Getting Started: How to Help Your 4th Grader
You don't need to be a math teacher. Here's what actually works:
- Identify the gaps first. Ask their teacher where they're weak. Or give them a 4th grade math assessment online and see what they miss.
- Focus on multiplication facts. If these aren't automatic, nothing else will feel smooth. Use flashcards, apps, or games. Drill until it's reflexive.
- Use short practice sessions. 15-20 minutes a day beats one long session on Sunday. Kids tune out after 20 minutes anyway.
- Make it real. Cooking uses fractions. Shopping uses decimals and percentages. Trips in the car use elapsed time. Point out math in everyday life.
- Don't move on until basics stick. Kids who rush through multiplication to get to fractions usually end up struggling with both.

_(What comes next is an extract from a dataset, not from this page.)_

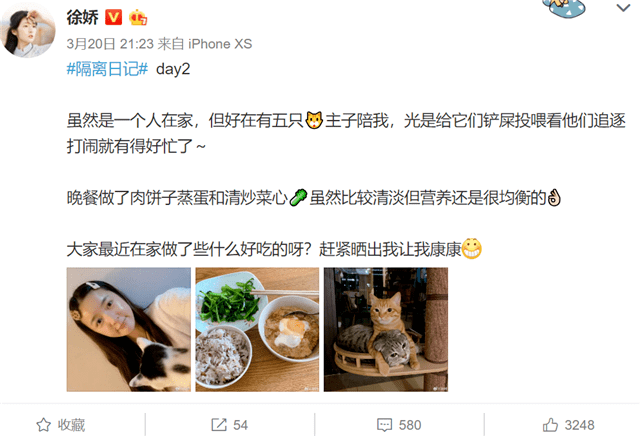This screenshot has width=640, height=436.
Task: Click the orange V verified badge
Action: [x=113, y=18]
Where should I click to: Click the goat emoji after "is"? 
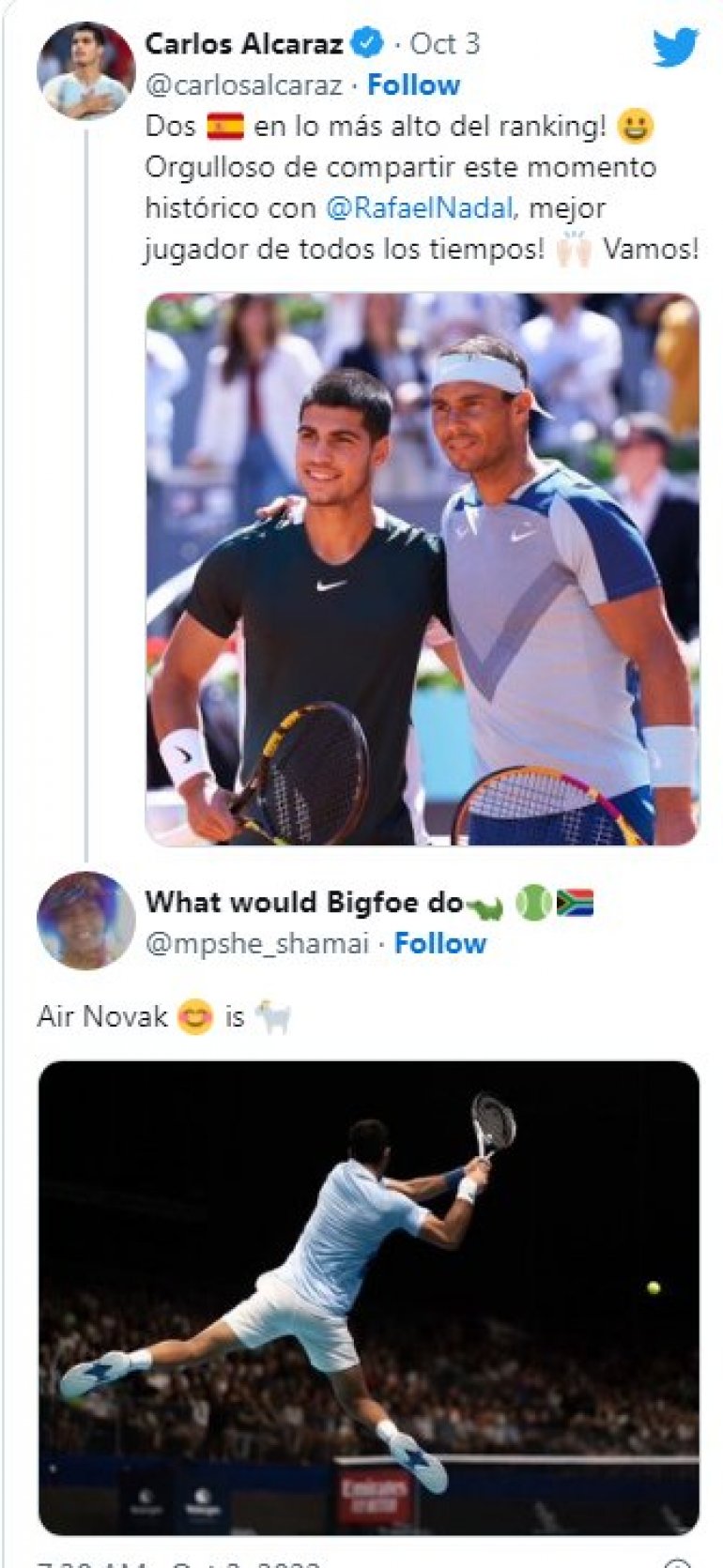[273, 1017]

Grade-Level Comparison: What Changes From 3rd to 4th to 5th
| Skill Area | 3rd Grade | 4th Grade | 5th Grade |
|---|---|---|---|
| Multiplication | Single digit × single digit | 2-digit × 2-digit | Multi-digit × multi-digit |
| Division | Basic sharing | Long division with remainders | Long division with multi-digit divisors |
| Fractions | Basic fractions, compare with same denominator | Unlike denominators, add/subtract with like denominators | Add/subtract unlike denominators, multiply fractions |
| Decimals | Tenths only | Tenths and hundredths | Thousandths, operations with decimals |
| Geometry | Name shapes | Classify by properties, angles, symmetry | Volume, coordinate planes |
This table tells you something important: each year assumes the previous year's skills are locked in. Gaps don't fix themselves.
When to Worry
Some signs your 4th grader might need extra help:
- Still counting on fingers for basic multiplication
- Can't tell time on an analog clock
- Confuses fractions with decimals
- Gets overwhelmed by multi-step word problems
- Actively avoids math homework
These don't mean your kid is bad at math. They mean there's a gap that needs attention. The earlier you address it, the easier it is to close.
The Bottom Line
4th grade math is where things get serious. The concepts are harder, the numbers are bigger, and the pace doesn't slow down.
Your kid should leave 4th grade with multiplication facts memorized, a working understanding of fractions and decimals, basic geometry skills, and the ability to solve multi-step problems.
If they don't have those things, 5th grade will be rough. Start now.